Sealants are thin, plastic coatings which are painted on the chewing surfaces of the back teeth.

Sealants are applied in dental offices and clinics, and even sometimes in schools. Putting sealants on teeth is simple and painless: they are painted on as a liquid and quickly hardened with a special light to form a protective shield over the tooth.

Why should I get sealants?

The most important reason for getting sealants is to avoid tooth decay.

Sealants cover the chewing surfaces of the back teeth and keep out germs and food. Fluoride in toothpaste, and in Peterborough City drinking water protects the smooth surfaces of teeth but back teeth need extra protection.

Having sealants applied to teeth helps avoid decay and also saves discomfort, time, and money in the long run by avoiding fillings and crowns used to fix decayed teeth.

What causes tooth decay?

Germs in the mouth use the sugar in food to make acids. Over time, the acids can form a cavity (decay). The top surfaces of back teeth are rough and uneven because they have small pits and fissures (small ridges) to help us chew our food. Food and germs can get stuck in these pits and fissures, and if the tooth is not cleaned completely and regularly – can cause the tooth surface to decay.

Who should get sealants?

Children should get sealants on their permanent molars to protect their teeth from dental decay. The first permanent molars come in between the ages of 5 and 7.

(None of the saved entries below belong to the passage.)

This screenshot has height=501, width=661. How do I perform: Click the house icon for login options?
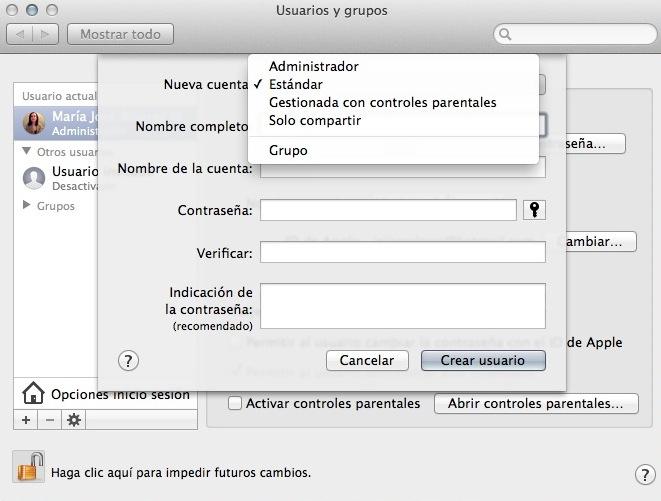pos(33,393)
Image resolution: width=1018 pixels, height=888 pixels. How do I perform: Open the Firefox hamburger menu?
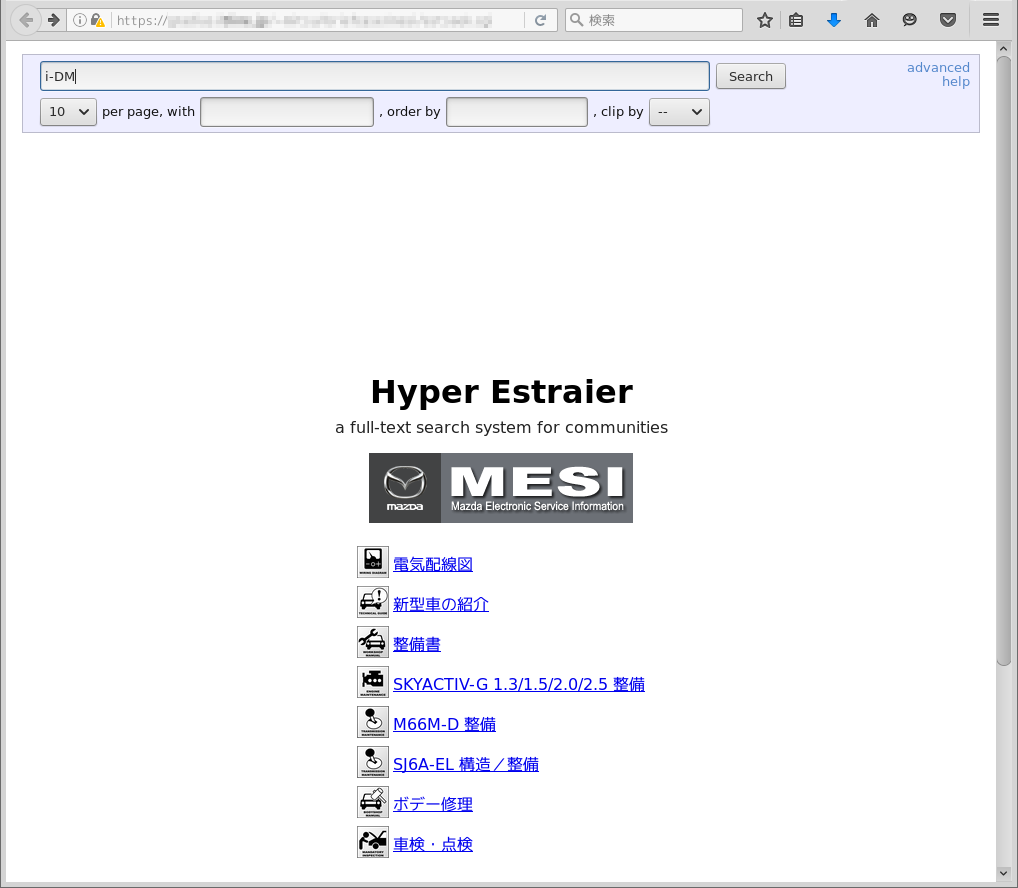[991, 20]
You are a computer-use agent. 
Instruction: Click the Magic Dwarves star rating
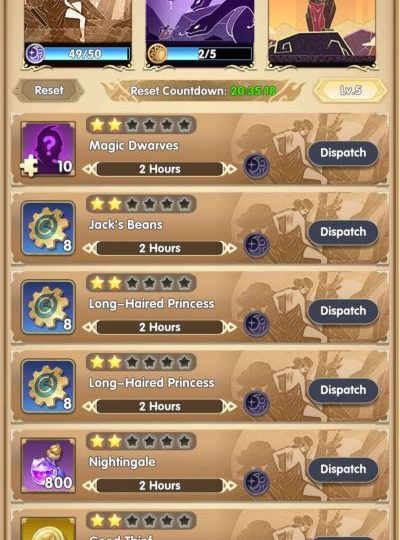click(x=141, y=125)
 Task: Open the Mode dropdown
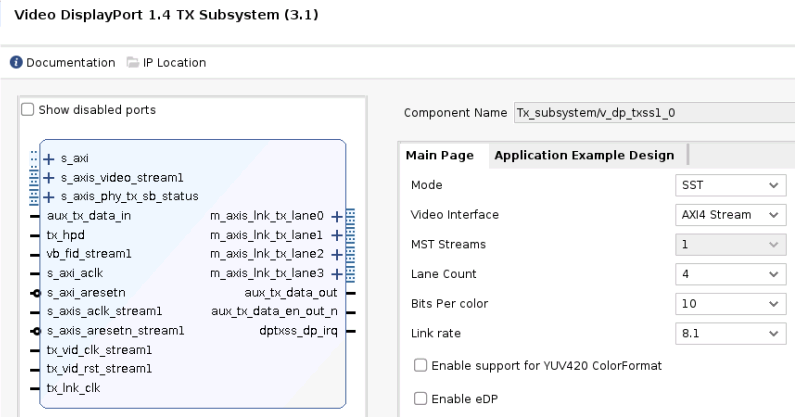click(727, 185)
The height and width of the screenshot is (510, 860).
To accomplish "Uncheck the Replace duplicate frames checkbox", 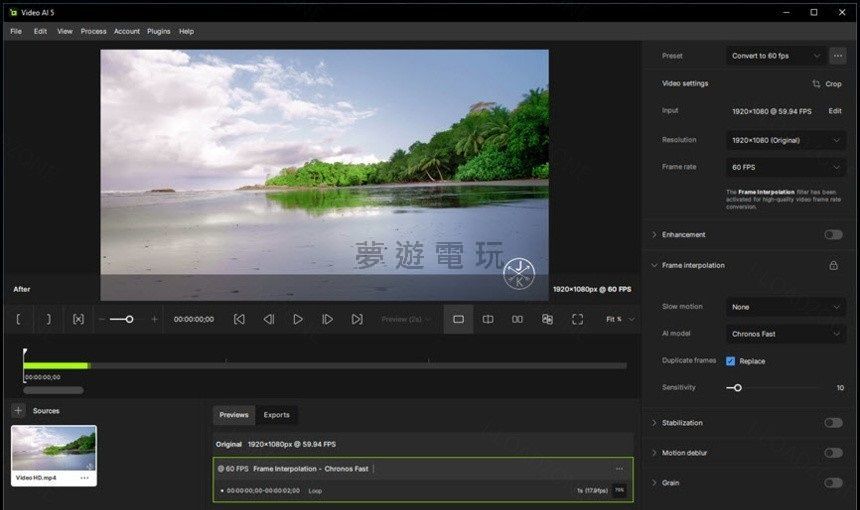I will coord(730,361).
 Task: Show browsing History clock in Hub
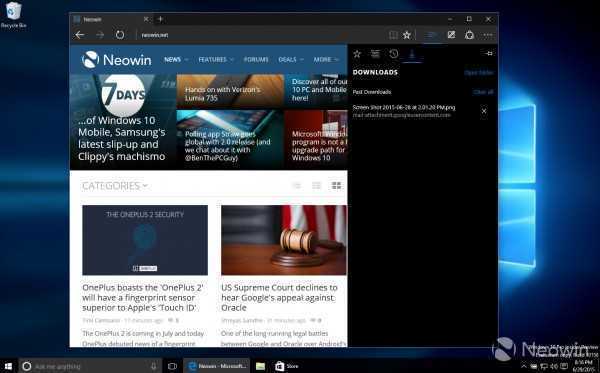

The second permanent molars come in when a child is between 11 and 14 years old.

Teenagers and young adults who are prone to decay may also benefit from sealants.

How long do dental sealants last?

Most sealants last for several years under the normal wear and tear of chewing. However, certain behaviours, like chewing ice, may cause sealants to wear down more quickly. Your dental hygienist or dentist will look at sealants as part of normal check ups and will repair the protective coating
as needed.

Besides sealants, are there ways to prevent tooth decay?

Yes. Using fluoride toothpaste and drinking fluoridated water can help protect teeth from decay.

If your water is not fluoridated, or if your children’s teeth need more fluoride to stay healthy, please speak to your dentist or health care provider.

Sealants and fluoride together can prevent almost all tooth decay.